The man in khaki became effusive. He thrust out a dirty tattered sleeve. “We ought to be pals, mister. See my wound stripes? Wipers, Loos. Been through the lot and glad to be back for good. I suppose you can’t raise a drink for a pore comrade? You gentlemen generally have a whisky-flask on you.”

“No, my friend,” replied the American. “You’ll find no intoxicating liquor in this outfit. I’m a prohibitionist, what you call a teetotaller.” Then, as waves of incredulity, derision, and horror crossed the other’s face, he added: “You’ll find a lot more of us across the Pond. And now, friend,” he continued, “I’ve told you as much about myself as if you were an agister, as I think you call him. Why do you appear, like a jack-in-the-box, and so anxious to know the time?”

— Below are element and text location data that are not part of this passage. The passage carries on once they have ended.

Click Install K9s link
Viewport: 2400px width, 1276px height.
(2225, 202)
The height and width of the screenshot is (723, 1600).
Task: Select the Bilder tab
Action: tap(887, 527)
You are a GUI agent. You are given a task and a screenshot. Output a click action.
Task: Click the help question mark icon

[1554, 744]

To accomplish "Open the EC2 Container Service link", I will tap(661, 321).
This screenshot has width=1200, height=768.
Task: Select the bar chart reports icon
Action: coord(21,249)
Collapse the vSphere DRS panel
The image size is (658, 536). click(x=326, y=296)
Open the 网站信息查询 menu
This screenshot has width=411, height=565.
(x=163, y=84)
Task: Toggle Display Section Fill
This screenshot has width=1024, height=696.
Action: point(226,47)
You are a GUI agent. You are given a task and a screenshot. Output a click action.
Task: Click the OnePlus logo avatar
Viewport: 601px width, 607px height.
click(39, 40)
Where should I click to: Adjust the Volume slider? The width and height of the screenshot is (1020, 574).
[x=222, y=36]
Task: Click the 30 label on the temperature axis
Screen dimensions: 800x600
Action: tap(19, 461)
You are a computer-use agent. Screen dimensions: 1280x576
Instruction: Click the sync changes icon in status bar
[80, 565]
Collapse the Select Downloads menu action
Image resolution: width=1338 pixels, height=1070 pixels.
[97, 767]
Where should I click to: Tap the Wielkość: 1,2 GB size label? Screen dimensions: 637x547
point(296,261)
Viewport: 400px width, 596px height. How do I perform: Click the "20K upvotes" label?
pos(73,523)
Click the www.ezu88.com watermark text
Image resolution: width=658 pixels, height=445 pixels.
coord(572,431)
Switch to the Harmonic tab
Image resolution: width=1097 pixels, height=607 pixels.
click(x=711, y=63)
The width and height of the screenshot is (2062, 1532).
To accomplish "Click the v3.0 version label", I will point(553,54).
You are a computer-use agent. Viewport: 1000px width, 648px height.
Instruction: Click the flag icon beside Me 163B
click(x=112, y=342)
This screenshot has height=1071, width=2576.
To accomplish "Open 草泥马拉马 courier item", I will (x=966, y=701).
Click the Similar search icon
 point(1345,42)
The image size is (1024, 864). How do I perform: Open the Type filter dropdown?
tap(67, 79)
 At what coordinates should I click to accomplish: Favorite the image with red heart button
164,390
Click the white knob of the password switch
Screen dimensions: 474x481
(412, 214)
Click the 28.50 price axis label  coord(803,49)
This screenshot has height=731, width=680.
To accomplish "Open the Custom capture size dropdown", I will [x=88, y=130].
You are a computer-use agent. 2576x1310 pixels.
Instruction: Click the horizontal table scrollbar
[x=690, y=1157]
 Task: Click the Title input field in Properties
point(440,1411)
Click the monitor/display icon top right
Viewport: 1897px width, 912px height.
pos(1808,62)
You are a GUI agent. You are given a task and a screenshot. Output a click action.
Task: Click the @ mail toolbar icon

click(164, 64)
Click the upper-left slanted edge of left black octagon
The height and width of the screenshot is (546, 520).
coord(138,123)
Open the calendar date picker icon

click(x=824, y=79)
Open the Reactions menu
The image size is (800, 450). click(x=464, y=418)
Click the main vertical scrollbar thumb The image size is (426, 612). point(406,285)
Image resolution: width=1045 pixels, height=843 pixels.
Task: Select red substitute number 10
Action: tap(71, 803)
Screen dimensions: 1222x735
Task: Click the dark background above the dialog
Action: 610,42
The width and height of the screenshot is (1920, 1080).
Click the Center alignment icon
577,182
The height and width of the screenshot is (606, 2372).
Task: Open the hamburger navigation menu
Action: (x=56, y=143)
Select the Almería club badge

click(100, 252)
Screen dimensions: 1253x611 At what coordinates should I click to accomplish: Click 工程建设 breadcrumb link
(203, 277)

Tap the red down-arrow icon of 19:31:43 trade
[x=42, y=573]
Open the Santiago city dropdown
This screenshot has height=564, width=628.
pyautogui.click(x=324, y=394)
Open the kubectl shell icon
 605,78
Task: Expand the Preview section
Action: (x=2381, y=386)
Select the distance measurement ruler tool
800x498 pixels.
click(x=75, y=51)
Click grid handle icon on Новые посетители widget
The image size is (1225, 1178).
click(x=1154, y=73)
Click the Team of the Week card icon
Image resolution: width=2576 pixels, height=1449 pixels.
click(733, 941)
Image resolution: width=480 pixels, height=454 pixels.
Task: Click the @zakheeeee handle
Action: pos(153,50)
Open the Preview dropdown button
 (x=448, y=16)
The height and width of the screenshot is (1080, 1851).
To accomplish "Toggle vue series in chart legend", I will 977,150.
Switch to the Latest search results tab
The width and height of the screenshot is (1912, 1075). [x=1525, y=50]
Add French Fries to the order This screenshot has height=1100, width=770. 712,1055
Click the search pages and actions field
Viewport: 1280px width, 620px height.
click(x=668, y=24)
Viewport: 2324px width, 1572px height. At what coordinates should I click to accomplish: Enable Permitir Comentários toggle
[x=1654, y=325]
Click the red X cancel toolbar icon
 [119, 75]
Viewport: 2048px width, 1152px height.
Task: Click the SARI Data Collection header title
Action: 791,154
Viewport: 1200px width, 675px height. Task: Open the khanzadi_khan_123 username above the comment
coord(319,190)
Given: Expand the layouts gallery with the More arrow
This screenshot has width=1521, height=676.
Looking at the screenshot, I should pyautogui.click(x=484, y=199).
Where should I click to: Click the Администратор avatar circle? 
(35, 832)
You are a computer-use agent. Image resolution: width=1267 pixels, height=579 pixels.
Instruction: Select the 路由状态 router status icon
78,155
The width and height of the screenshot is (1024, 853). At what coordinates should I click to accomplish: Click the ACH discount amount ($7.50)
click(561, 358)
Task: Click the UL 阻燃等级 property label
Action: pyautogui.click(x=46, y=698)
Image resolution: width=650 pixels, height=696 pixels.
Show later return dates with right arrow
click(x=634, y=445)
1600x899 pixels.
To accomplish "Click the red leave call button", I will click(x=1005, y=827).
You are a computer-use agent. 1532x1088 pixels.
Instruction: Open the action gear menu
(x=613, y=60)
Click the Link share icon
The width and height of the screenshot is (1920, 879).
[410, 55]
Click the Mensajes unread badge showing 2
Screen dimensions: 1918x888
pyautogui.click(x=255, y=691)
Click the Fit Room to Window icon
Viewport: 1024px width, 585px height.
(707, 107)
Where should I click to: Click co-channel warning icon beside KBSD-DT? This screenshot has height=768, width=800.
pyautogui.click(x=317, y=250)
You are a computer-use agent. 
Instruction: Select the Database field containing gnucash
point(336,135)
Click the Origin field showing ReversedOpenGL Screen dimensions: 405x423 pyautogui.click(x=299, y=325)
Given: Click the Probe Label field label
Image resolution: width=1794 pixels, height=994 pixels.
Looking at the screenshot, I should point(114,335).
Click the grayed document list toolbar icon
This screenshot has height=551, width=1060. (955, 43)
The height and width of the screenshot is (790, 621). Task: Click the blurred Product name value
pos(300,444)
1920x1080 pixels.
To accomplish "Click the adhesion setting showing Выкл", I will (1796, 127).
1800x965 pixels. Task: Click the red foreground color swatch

“Not much of an agister,” grumbled the man. “Miserable cusses, I calls ’em, interfering with a pore man’s living. I comes from Romsey way, but settled down here since the war. A suspicious lot,” he added surlily. “I drives cattle, carts wood, breaks in horses, and that’s what I’m going to do this morning,” and he held out the rope. “Ah,” said the American, “that reminds me of home. None of my cowboys ride anywhere without a coil hanging to their saddles. They never know when they may want to rope a steer or a mustang.” “Well,” said the man in khaki, “I’ve heer’d tell that the forest people used ropes in the old days, but they never do now.”

While talking, they had reached the edge of the wood, and the road, thick with dust, lay before them. “Well, friend,” said the American, “you’ll be taking the road; I wish you good-day. I am keeping to the forest paths.”

“Why, mister,” said the man with the rope, “you’ll lose yourself.” “Not with a good English ordnance map,” answered the other, taking from his breast pocket a folded map. As he did so, a bulky pocket-book fell to the ground. “Thanks, don’t trouble,” as the man in khaki made a movement, and bending down himself, picked up and restored his property to his pocket.

But the man with the cudgel was not to be shaken off. In spite of the American’s obvious reluctance to have his company, he declared that he had plenty of time and that he would see him a piece of the way. Once started, the intruder on the visitor’s privacy became boastful of his prowess and that of his companions in arms, and began to decry the American forces, but his hearer good-humouredly parried his clumsy onslaughts.